Work request: Copy all the records word for word, apart from any pictures.

Study material:
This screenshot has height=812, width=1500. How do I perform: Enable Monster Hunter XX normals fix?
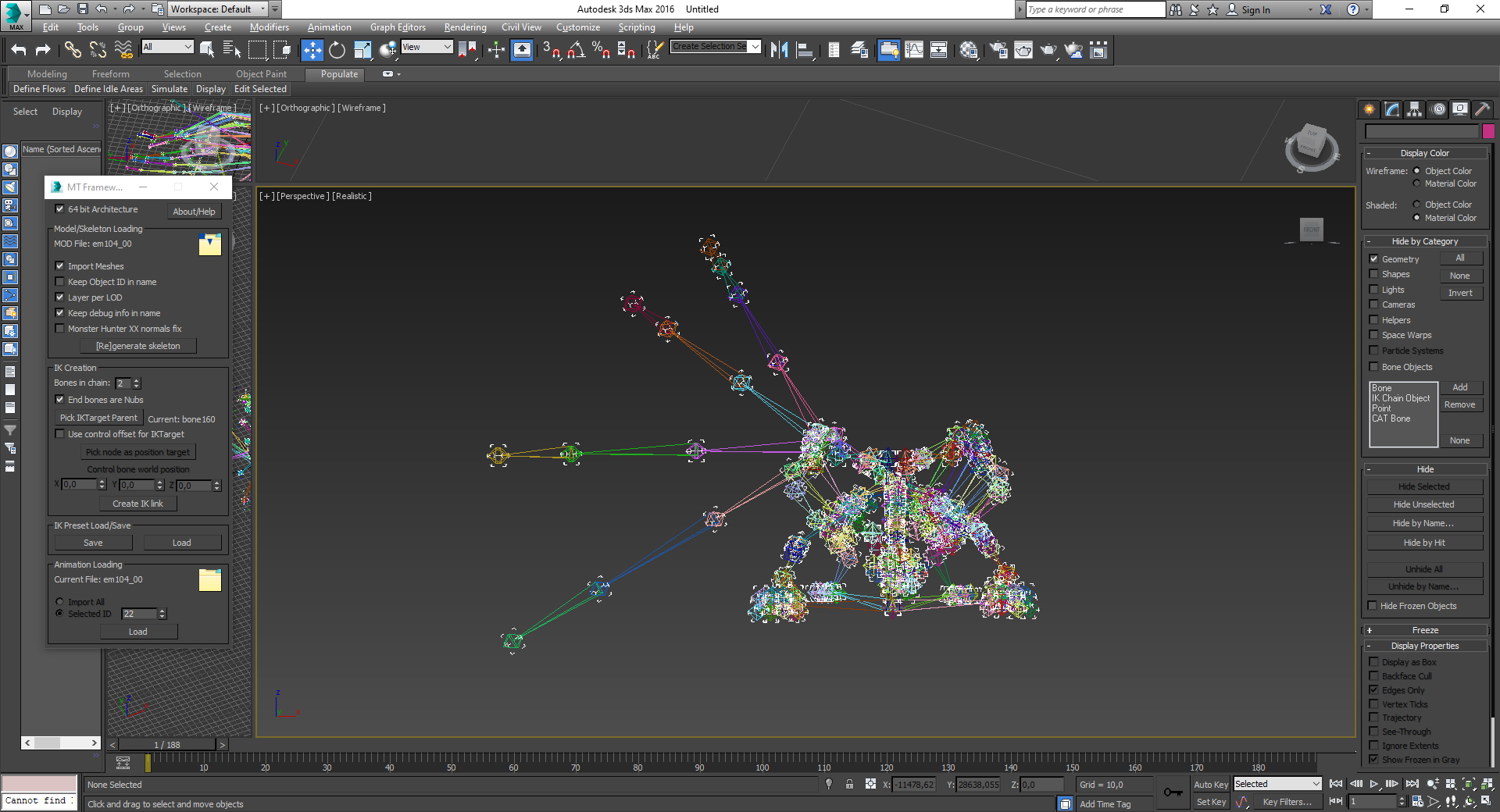tap(60, 329)
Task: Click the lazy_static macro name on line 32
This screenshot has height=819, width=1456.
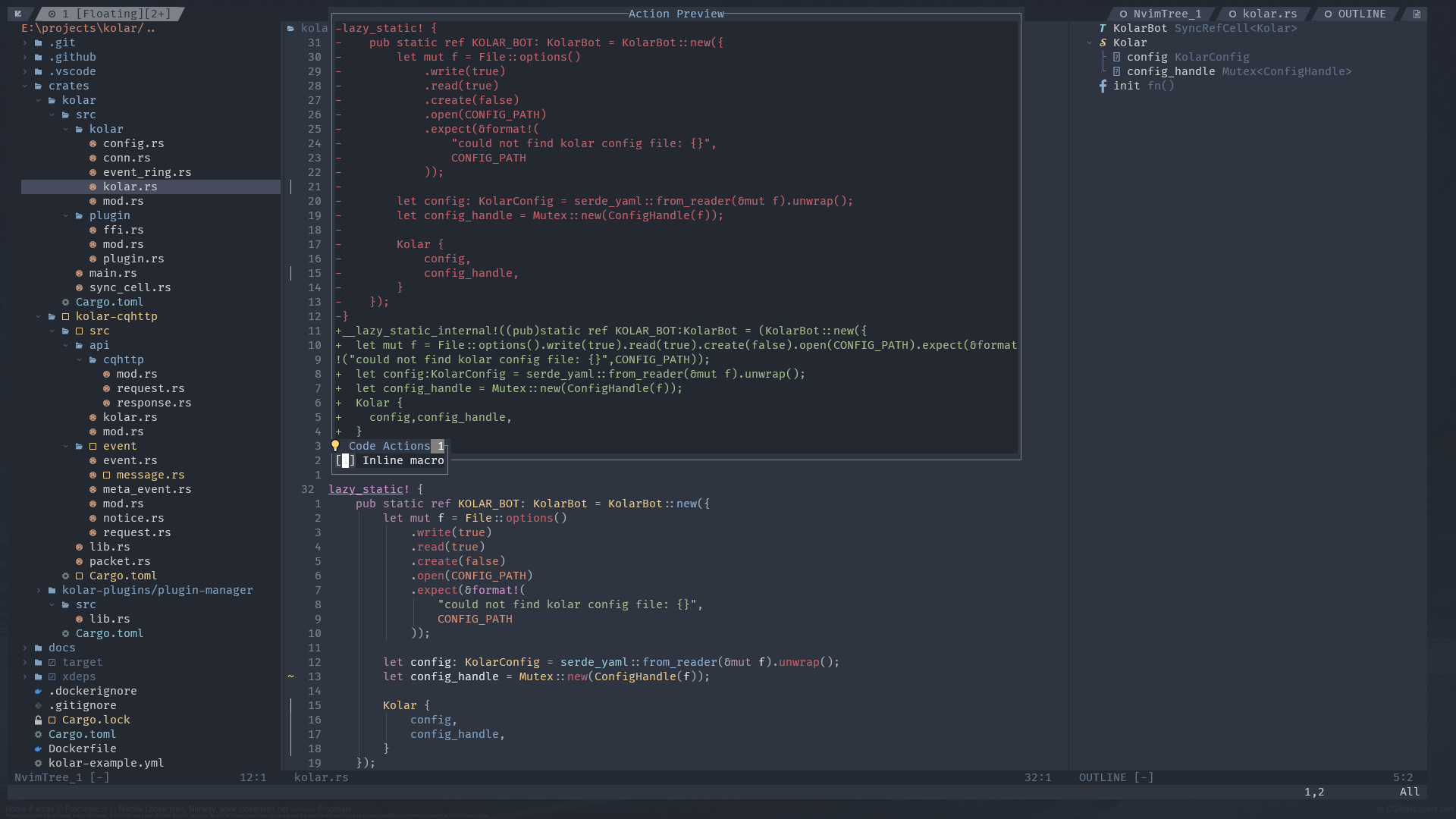Action: coord(366,489)
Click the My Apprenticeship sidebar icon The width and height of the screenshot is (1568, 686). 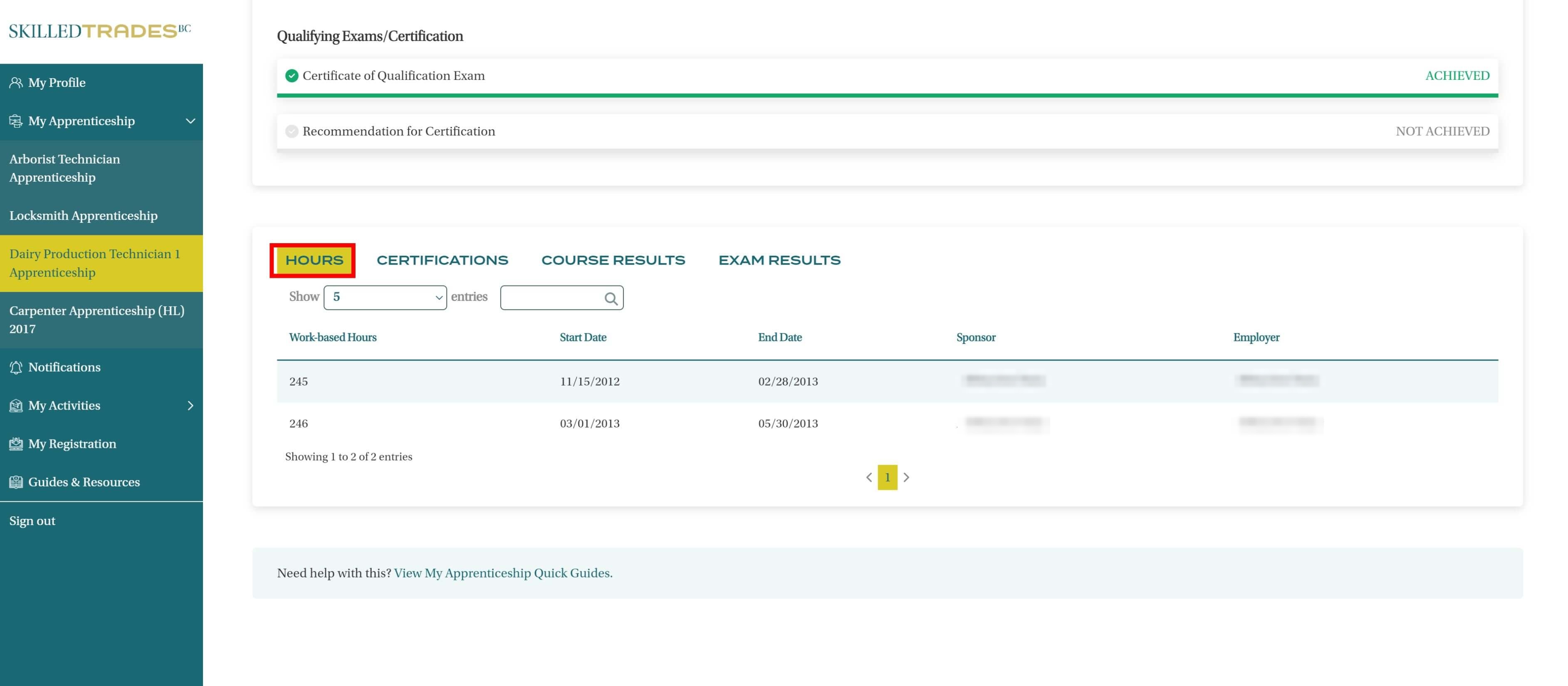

Answer for the task:
This screenshot has height=812, width=1500. How do I perform: Enable Monster Hunter XX normals fix?
tap(60, 329)
Task: Click the lazy_static macro name on line 32
This screenshot has height=819, width=1456.
Action: coord(366,489)
Click the My Apprenticeship sidebar icon The width and height of the screenshot is (1568, 686). 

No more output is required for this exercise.